Warning: This story contains distressing details:
A judge is hearing lawyers’ arguments today on whether the actions of a London, Ont., man convicted of running over and killing four members of a Muslim family and injuring another meet the legal definition of an act of terrorism.
After a 10-week trial in Windsor’s Ontario Superior Court, Nathaniel Veltman was convicted in November of four counts of first-degree murder and one count of attempted murder in the truck attack on the Afzaals on June 6, 2021.
Yumnah Afzaal, 15, her parents — Madiha Salman, 44, an engineer, and Salman Afzaal, 46, a physiotherapist — were killed, as was family matriarch Talat Afzaal, 74, a teacher and artist. A boy who was nine years old at the time survived, and was among dozens of people who gave victim impact statements earlier this month when the convicted killer’s sentencing hearing began.

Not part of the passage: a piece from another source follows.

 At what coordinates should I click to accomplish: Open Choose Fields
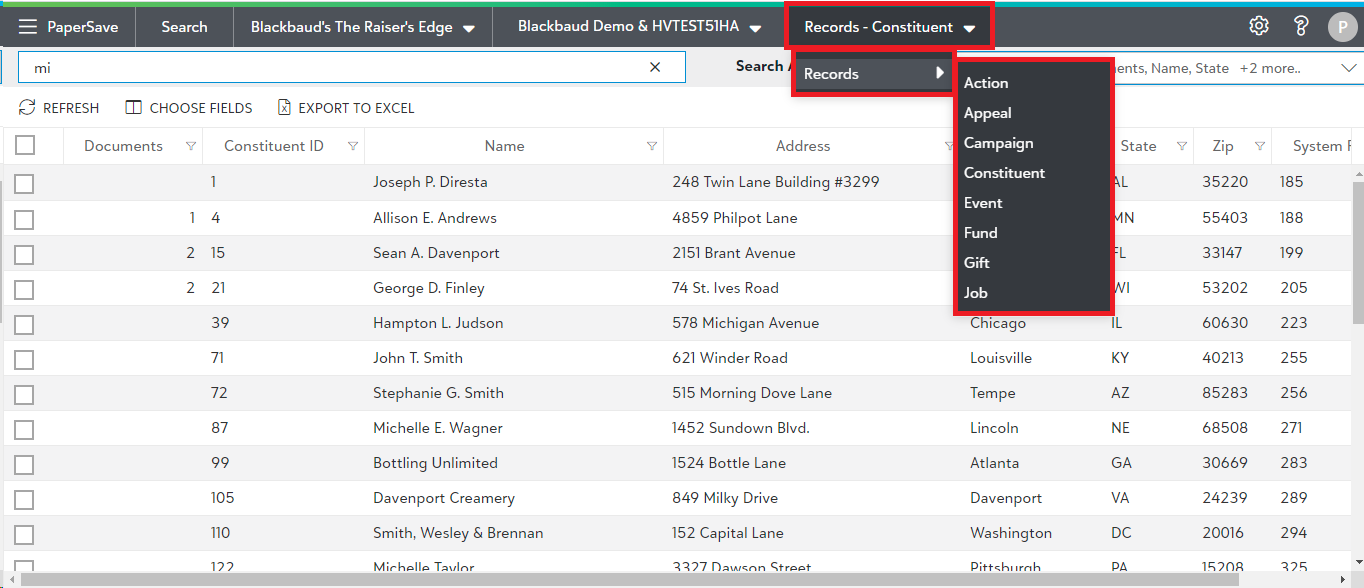click(x=189, y=108)
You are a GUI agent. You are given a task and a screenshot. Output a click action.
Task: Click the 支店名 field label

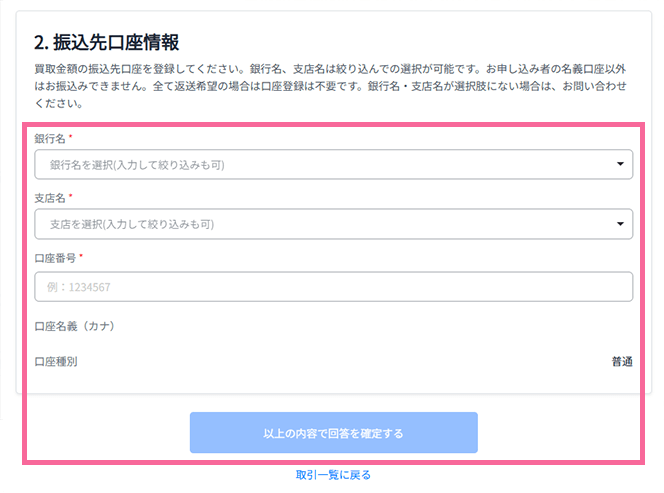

Justice Renee Pomerance will make a finding of facts when she hands Veltman his sentence, which is expected to happen at a later date. As part of the sentencing, Pomerance will determine whether or not the attack constituted terrorist activity, as the Crown has alleged.
Community and family members have called for the attack to be formally labelled as terrorism, arguing it would send a strong message that might deter others from carrying out hate-based attacks. To meet the Criminal Code’s definition of terrorism, the judge must determine the attack on the Afzaals was carried out to further a political, religious or ideological cause.
During the police investigation and in Veltman’s testimony, it was revealed he followed a white nationalist ideology and specifically intended to target Muslims that day.
Defence will oppose terrorism charge
Also during the trial, the issue of Veltman’s mental disorders was raised both during his testimony and by a forensic psychiatrist.
The convicted killer’s lawyer, Christopher Hicks, said he will argue against the terrorism designation. Earlier this month, Hicks told CBC News the 23-year-old’s fragile mental state made it impossible for him to form the intent to carry out the attacks to achieve any specific political end.
“We’re going to hope to persuade the judge that this was not an act of terrorism, that it was an act that was predicated on his mental deficits,” said Hicks. “So we’re going to say that his mental state was such that he didn’t form the intention to intimidate the public, which is an aspect of the terrorism charge.”
With the conviction of first-degree murder, Veltman is guaranteed a life sentence with no chance of parole for 25 years. Adding the terrorism designation won’t add to the length of his sentence, but could be a factor in his future parole board applications.
Barbara Perry is director of the Centre on Hate, Bias and Extremism at Ontario Tech University. She said the judge’s decision on the terrorism question is important because it will help “set the standard” of what constitutes terrorism in such attacks.
“One would hope we wouldn’t have more cases like this, but undoubtedly we will in the current climate,” she said. “It’s going to be important to more fully define what the standard is for determining whether a murder is motivated by terrorism.”
Perry said the question of whether Veltman’s crimes amount to terrorism is interesting because he wasn’t affiliated with any particular group.
“That’s been something that’s been important in previous trials around terrorism-related events,” she said.
Also, this will be the first time terror charges are being considered under Canadian law against someone following a white nationalist ideology.
“It’s a very important symbolic message that is sent to the Muslim community and family that has been so affected by these murders,” Perry said.